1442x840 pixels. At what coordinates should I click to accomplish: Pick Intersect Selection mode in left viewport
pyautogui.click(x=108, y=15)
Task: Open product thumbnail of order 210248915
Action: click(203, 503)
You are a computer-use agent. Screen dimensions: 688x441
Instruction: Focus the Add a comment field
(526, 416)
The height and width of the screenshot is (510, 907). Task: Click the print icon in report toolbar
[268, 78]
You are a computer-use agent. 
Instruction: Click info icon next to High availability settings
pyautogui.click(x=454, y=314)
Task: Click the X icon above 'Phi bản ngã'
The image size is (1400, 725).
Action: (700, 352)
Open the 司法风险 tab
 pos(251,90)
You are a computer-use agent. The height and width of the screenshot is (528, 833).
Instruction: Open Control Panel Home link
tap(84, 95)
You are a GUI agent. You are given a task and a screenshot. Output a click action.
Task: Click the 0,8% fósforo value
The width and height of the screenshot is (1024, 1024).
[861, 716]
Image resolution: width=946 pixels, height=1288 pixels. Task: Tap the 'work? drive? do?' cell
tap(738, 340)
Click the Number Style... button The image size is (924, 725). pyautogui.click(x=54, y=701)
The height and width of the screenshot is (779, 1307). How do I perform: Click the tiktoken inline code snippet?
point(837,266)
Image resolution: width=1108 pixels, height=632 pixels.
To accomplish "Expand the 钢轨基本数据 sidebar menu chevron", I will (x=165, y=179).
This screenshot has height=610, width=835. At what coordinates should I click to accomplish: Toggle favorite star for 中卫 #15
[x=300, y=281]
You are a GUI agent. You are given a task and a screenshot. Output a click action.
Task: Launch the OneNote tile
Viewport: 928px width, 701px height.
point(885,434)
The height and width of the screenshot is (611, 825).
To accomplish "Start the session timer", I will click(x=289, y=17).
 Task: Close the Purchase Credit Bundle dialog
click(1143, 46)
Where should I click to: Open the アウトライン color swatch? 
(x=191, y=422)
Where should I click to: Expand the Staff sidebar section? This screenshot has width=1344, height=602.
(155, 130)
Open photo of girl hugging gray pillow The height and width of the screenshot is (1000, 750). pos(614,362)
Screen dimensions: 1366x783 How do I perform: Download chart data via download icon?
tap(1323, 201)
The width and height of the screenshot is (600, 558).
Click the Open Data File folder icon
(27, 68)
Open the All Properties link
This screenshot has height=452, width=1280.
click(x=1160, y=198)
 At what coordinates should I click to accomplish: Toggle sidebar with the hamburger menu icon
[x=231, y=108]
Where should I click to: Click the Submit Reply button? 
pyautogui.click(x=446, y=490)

▬▬▬

### About this exercise
Reproduce the whole listing verbatim, leaving every line as it was.

### Solution to this problem
1442x840 pixels. At what coordinates should I click to accomplish: Pick Intersect Selection mode in left viewport
pyautogui.click(x=108, y=15)
Task: Open product thumbnail of order 210248915
Action: click(203, 503)
You are a computer-use agent. Screen dimensions: 688x441
Instruction: Focus the Add a comment field
(526, 416)
The height and width of the screenshot is (510, 907). Task: Click the print icon in report toolbar
[268, 78]
You are a computer-use agent. 
Instruction: Click info icon next to High availability settings
pyautogui.click(x=454, y=314)
Task: Click the X icon above 'Phi bản ngã'
The image size is (1400, 725).
Action: (700, 352)
Open the 司法风险 tab
 pos(251,90)
You are a computer-use agent. The height and width of the screenshot is (528, 833).
Instruction: Open Control Panel Home link
tap(84, 95)
You are a GUI agent. You are given a task and a screenshot. Output a click action.
Task: Click the 0,8% fósforo value
The width and height of the screenshot is (1024, 1024).
[861, 716]
Image resolution: width=946 pixels, height=1288 pixels. Task: Tap the 'work? drive? do?' cell
tap(738, 340)
Click the Number Style... button The image size is (924, 725). pyautogui.click(x=54, y=701)
The height and width of the screenshot is (779, 1307). How do I perform: Click the tiktoken inline code snippet?
point(837,266)
Image resolution: width=1108 pixels, height=632 pixels.
To accomplish "Expand the 钢轨基本数据 sidebar menu chevron", I will (x=165, y=179).
This screenshot has height=610, width=835. At what coordinates should I click to accomplish: Toggle favorite star for 中卫 #15
[x=300, y=281]
You are a GUI agent. You are given a task and a screenshot. Output a click action.
Task: Launch the OneNote tile
Viewport: 928px width, 701px height.
point(885,434)
The height and width of the screenshot is (611, 825).
To accomplish "Start the session timer", I will click(x=289, y=17).
 Task: Close the Purchase Credit Bundle dialog
click(1143, 46)
Where should I click to: Open the アウトライン color swatch? 
(x=191, y=422)
Where should I click to: Expand the Staff sidebar section? This screenshot has width=1344, height=602.
(155, 130)
Open photo of girl hugging gray pillow The height and width of the screenshot is (1000, 750). pos(614,362)
Screen dimensions: 1366x783 How do I perform: Download chart data via download icon?
tap(1323, 201)
The width and height of the screenshot is (600, 558).
Click the Open Data File folder icon
(27, 68)
Open the All Properties link
This screenshot has height=452, width=1280.
click(x=1160, y=198)
 At what coordinates should I click to accomplish: Toggle sidebar with the hamburger menu icon
[x=231, y=108]
Where should I click to: Click the Submit Reply button? 
pyautogui.click(x=446, y=490)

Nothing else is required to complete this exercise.